§ **EXERCISE**
Please substitute "position" for "location" in the records, starting at the line that has "Identify the location" and stopping after "(650, 204).", and give only those lines with everything else unchanged. Leave the pictures out.

§ **PROVIDED DATA**
▽

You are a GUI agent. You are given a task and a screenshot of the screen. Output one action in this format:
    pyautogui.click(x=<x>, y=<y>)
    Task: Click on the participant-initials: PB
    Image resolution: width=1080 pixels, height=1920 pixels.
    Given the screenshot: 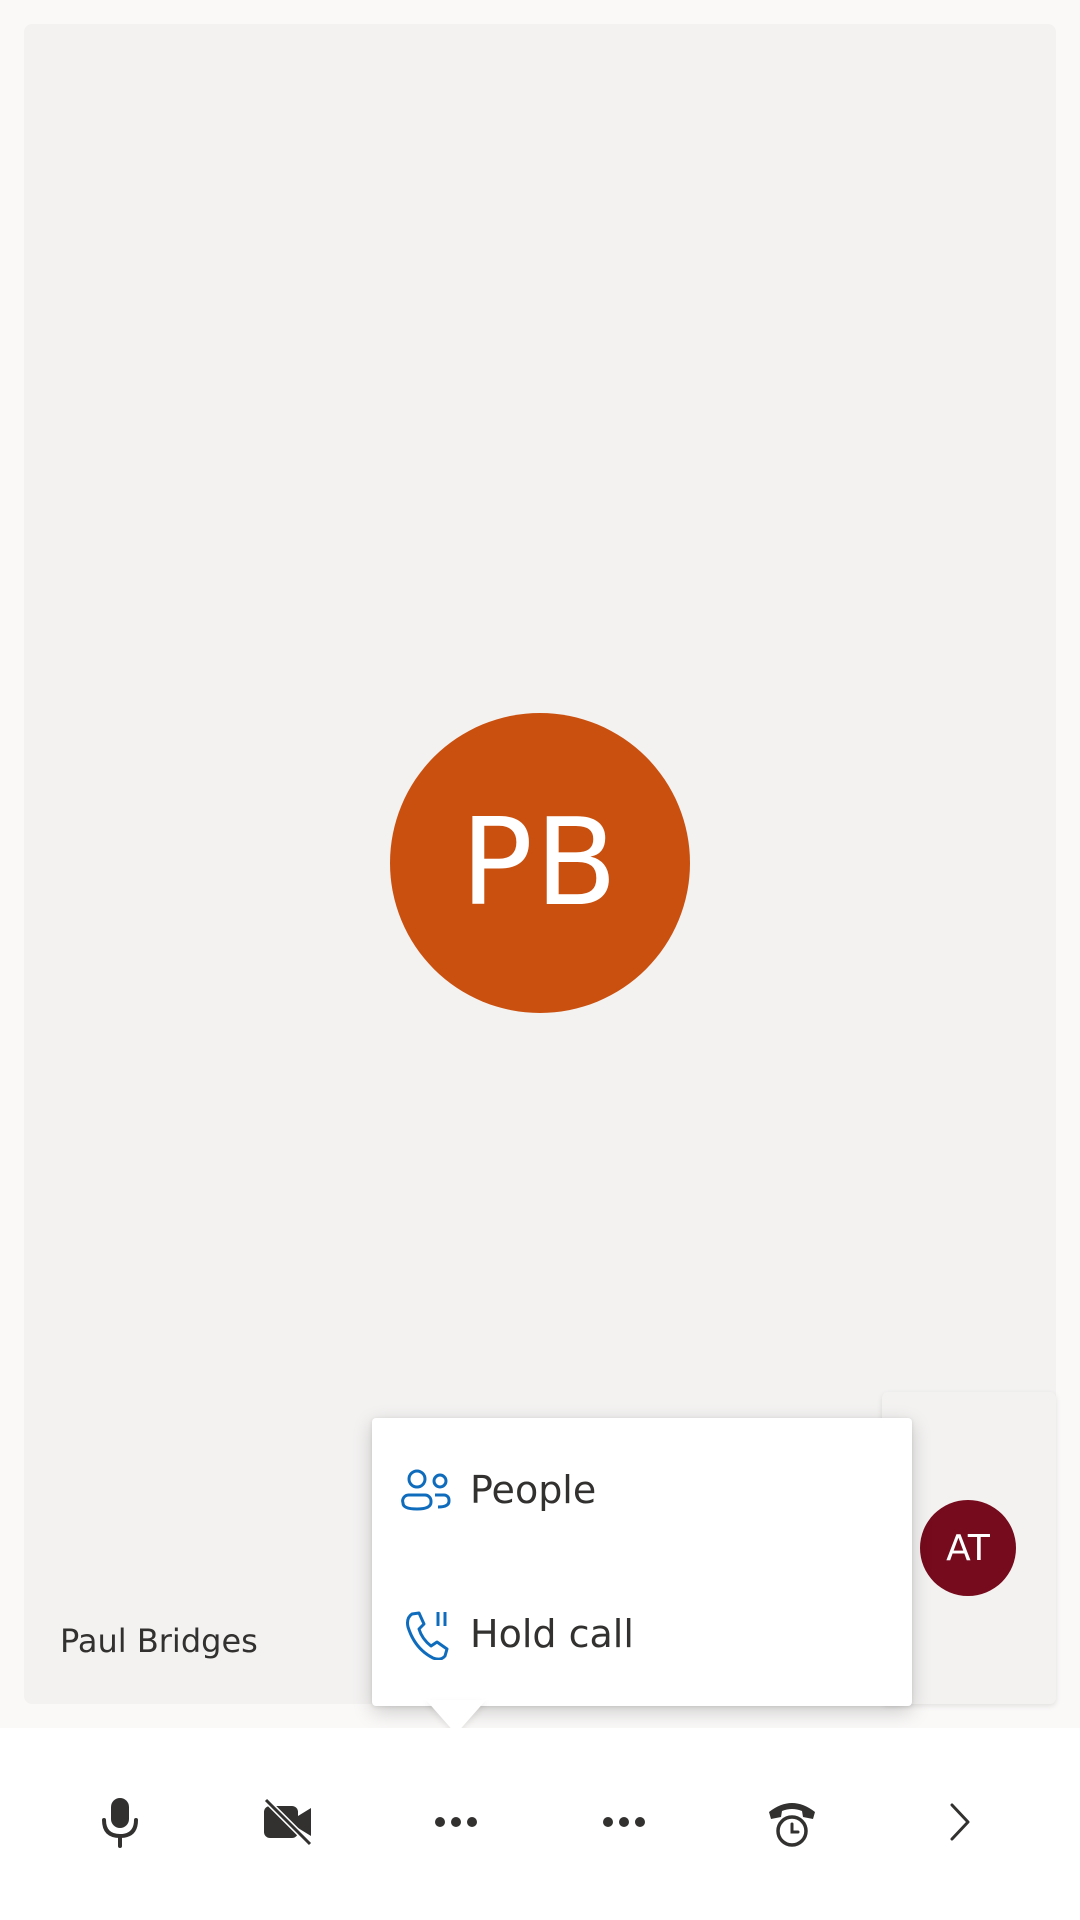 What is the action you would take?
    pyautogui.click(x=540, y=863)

△
▽

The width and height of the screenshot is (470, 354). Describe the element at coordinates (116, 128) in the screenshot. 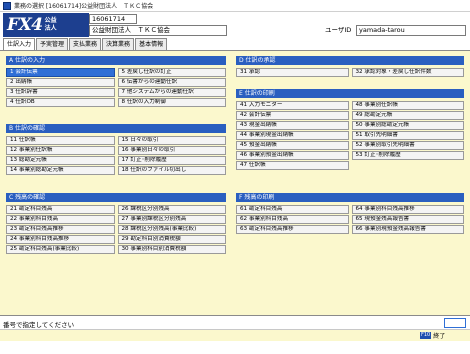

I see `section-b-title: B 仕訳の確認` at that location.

△
▽

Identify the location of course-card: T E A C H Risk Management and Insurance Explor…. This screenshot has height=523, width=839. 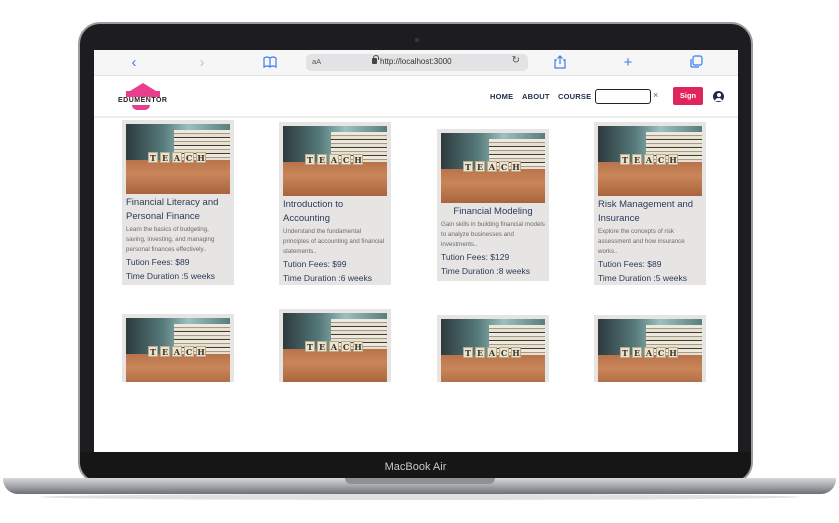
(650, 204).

△

§ **ANSWER**
Identify the position of course-card: T E A C H Risk Management and Insurance Explor…. This screenshot has height=523, width=839. 
(650, 204).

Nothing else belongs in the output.